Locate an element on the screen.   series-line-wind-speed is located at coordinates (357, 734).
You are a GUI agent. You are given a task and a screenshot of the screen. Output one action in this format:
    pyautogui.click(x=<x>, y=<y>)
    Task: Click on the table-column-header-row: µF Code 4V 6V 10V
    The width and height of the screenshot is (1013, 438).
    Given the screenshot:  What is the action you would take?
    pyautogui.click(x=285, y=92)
═══
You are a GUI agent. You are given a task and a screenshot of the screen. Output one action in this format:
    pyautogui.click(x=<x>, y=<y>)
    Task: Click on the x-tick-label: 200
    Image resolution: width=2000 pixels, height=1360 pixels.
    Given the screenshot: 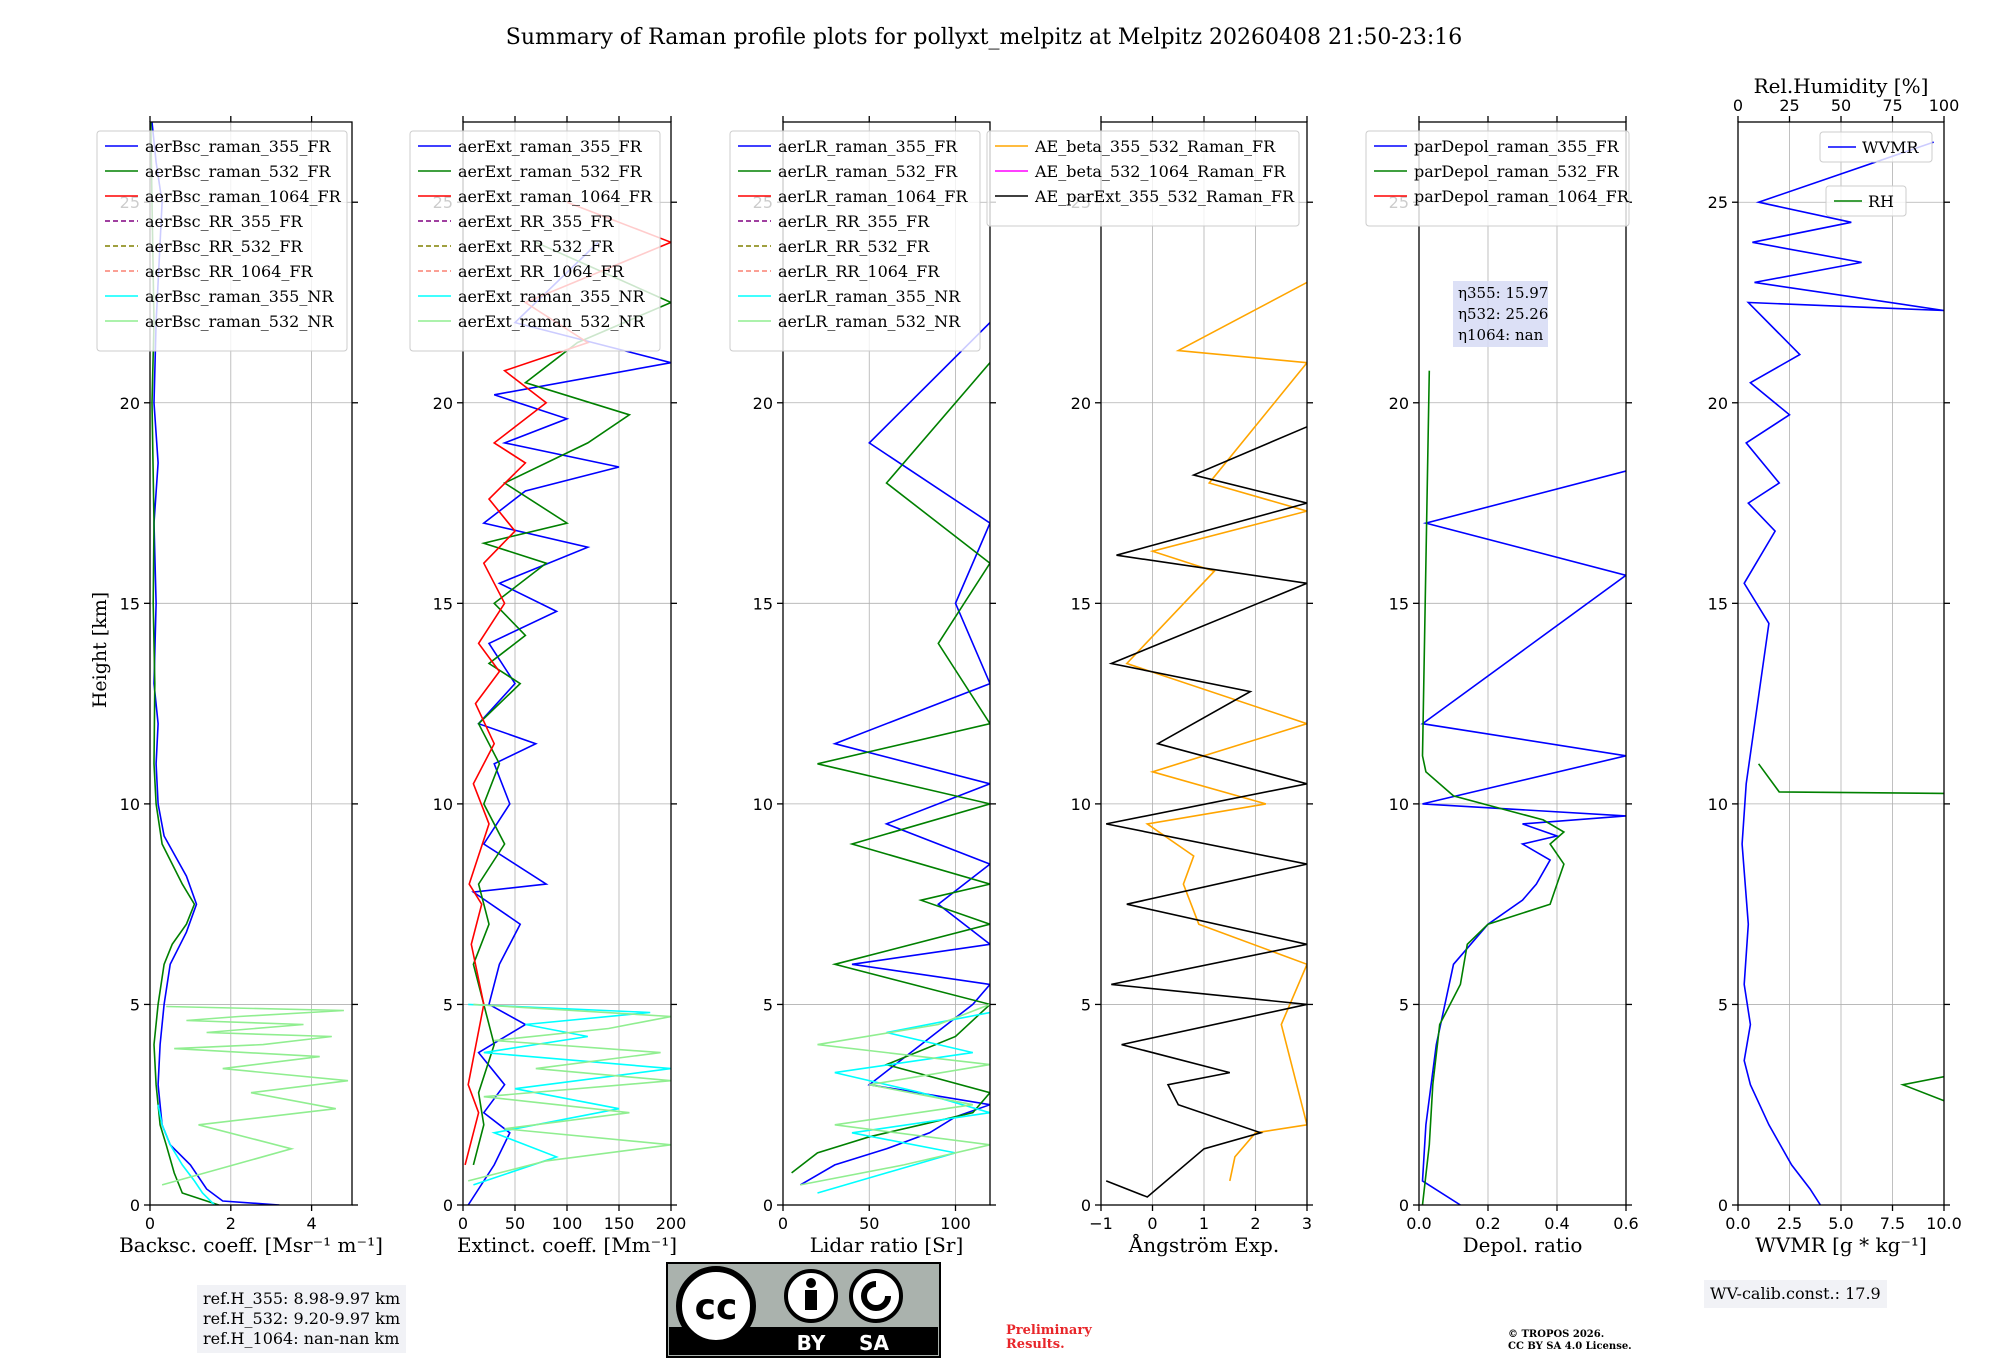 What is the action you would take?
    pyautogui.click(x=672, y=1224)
═══
Task to complete: Reproduce word for word the lines from the one containing "Locate an element" through the one containing "pyautogui.click(x=285, y=92)", including both of those lines.

Result below:
Locate an element on the screen.   series-line-wind-speed is located at coordinates (357, 734).
You are a GUI agent. You are given a task and a screenshot of the screen. Output one action in this format:
    pyautogui.click(x=<x>, y=<y>)
    Task: Click on the table-column-header-row: µF Code 4V 6V 10V
    The width and height of the screenshot is (1013, 438).
    Given the screenshot:  What is the action you would take?
    pyautogui.click(x=285, y=92)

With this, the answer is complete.